Lors de cette même conférence agricole, des représentants professionnels ont également appelé les agriculteurs à défendre les cultures génétiquement modifiées. Peter Kendall, président du National Farmers' Union, le principal syndicat agricole du pays, estime que « la majorité de nos membres est consciente du risque de devenir globalement non compétitif en n'utilisant pas les OGM ». Autre argument, les OGM permettrait d'adapter l'agriculture aux changements climatiques. En s'appuyant sur les mauvaises récoltes enregistrées cette année à cause d'une sécheresse extrême suivie de très fortes pluies, ces agriculteurs défendent une technologie capable de leur offrir des plantes résistantes à ces aléas du climat.
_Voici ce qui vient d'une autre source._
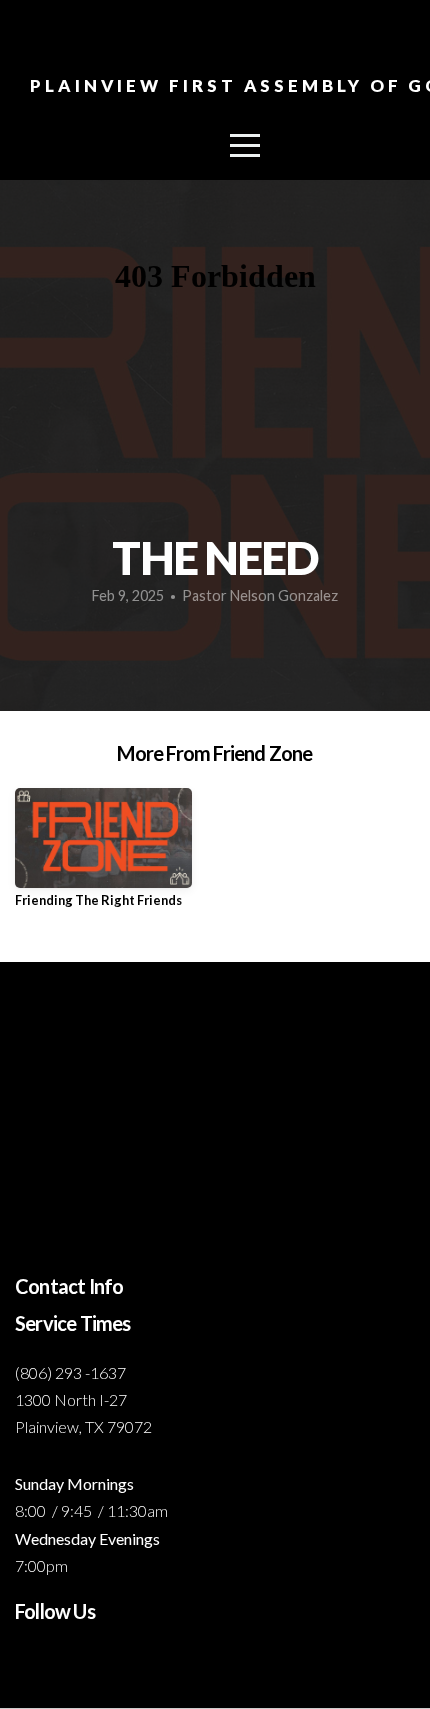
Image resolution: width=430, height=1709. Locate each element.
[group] (103, 855)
Pas adaptés à des évènements extrêmes et imprédictibles

Mais les opposants aux OGM ne sont pas en reste de contre-arguments. D'abord, parce qu'aujourd'hui, de tels OGM n'existent pas. La Soil Association défend, au contraire, que l'adaptation à des évènements extrêmes et imprédictibles sera permise par des systèmes agro-écologiques diversifiés et non pas par des OGM justement programmés pour des fonctions précises et restreintes. Quant aux opportunités mondiales des OGM, le Royaume-Uni pourrait aller à rebours de la tendance générale, selon un article du Guardian: le Kenya vient d'interdire l'importation et la vente d'OGM, l'Inde a établi un moratoire sur l'alimentation GM, la Chine reste également très prudente sur le sujet.
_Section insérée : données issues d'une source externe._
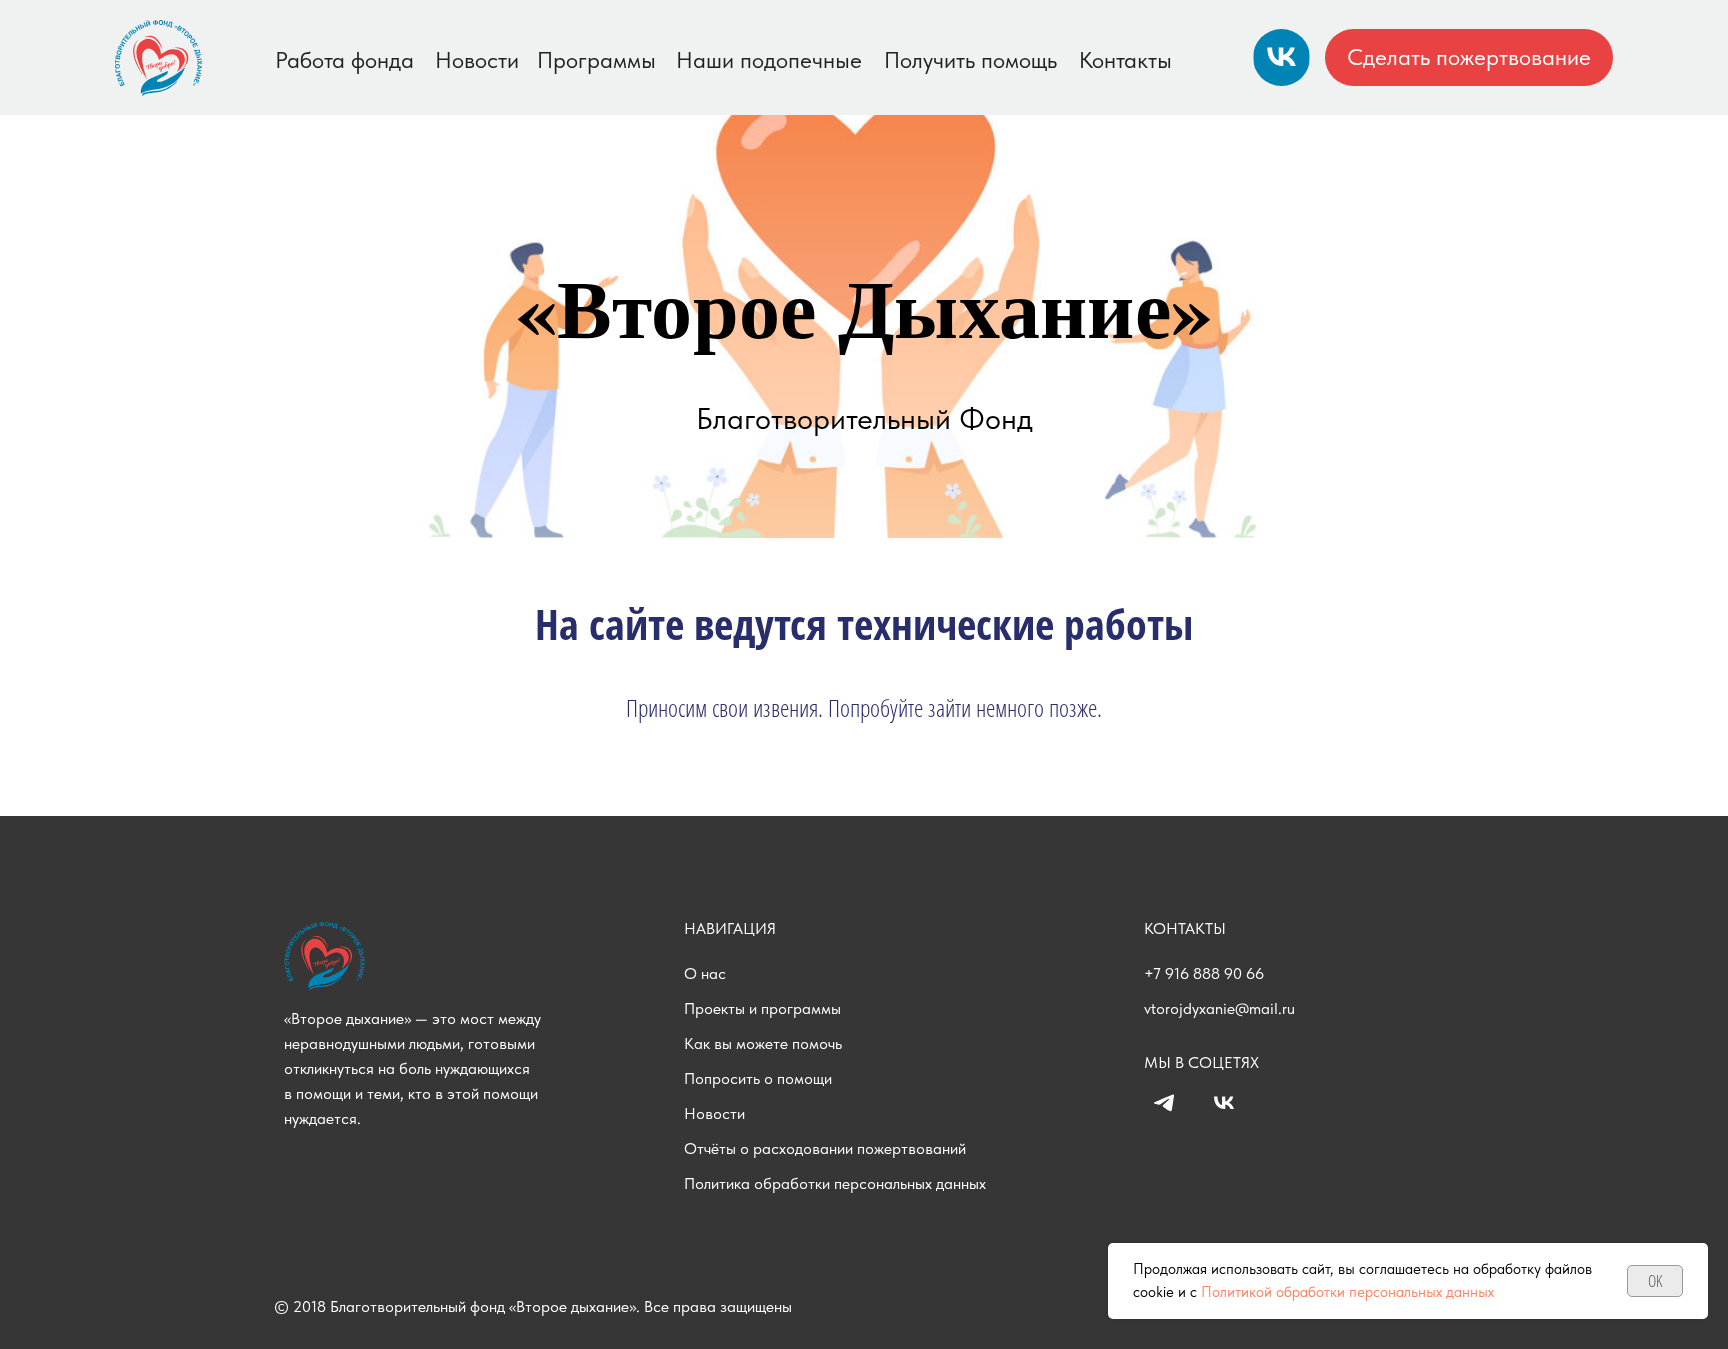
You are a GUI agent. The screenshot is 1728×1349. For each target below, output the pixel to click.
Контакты (1125, 60)
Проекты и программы (762, 1008)
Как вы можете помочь (763, 1043)
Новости (477, 60)
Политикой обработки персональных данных (1347, 1292)
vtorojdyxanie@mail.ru (1219, 1008)
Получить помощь (970, 60)
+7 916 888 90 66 (1204, 973)
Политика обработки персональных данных (835, 1183)
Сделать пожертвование (1469, 57)
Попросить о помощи (758, 1078)
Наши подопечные (769, 60)
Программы (596, 60)
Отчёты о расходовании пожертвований (825, 1148)
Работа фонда (344, 60)
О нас (705, 973)
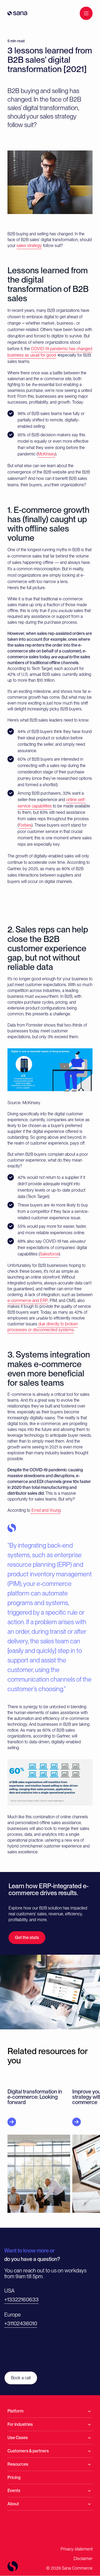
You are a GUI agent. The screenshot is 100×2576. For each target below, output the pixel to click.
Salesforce (49, 1253)
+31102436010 (20, 2323)
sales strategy (29, 245)
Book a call (21, 2377)
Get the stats (27, 1937)
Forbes (25, 825)
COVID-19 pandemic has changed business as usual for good (49, 352)
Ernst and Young (45, 1510)
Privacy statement (77, 2549)
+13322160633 (21, 2299)
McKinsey (46, 453)
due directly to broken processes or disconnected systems (42, 1326)
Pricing (14, 2477)
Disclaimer (83, 2558)
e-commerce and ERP (27, 1300)
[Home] (17, 13)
Les distributeurs, eux, restent circonspects. Interrogés par le Guardian, le directeur alimentaire du British Retail Consortium, déclare que « sauf changement dans la demande des consommateurs, [ce mouvement pro-OGM] n'a pas d'implication autre que d'assurer qu'il y ait assez de produits sans OGM. »

Cette prudence correspond aussi à une récente étude de la Food Standards Agency, l'agence alimentaire britannique. Les résultats publiés en début d'année montrent que les deux tiers des Britanniques souhaitent être informés si les produits animaux qu'ils consomment viennent d'animaux nourris avec des OGM. Un revers pour le ministre de l'agriculture qui avait justement balayé les critiques des anti-OGM au prétexte qu'il n'existait « pas un seul morceau de viande servit à Londres qui ne vienne d'un bœuf nourrit aux OGM ». Aujourd'hui, le Royaume-Uni suit la règlementation européenne en matière d'étiquetage des produits OGM. Le pays n'a, en revanche, pas mis en place de cadre pour indiquer des produits sans-OGM.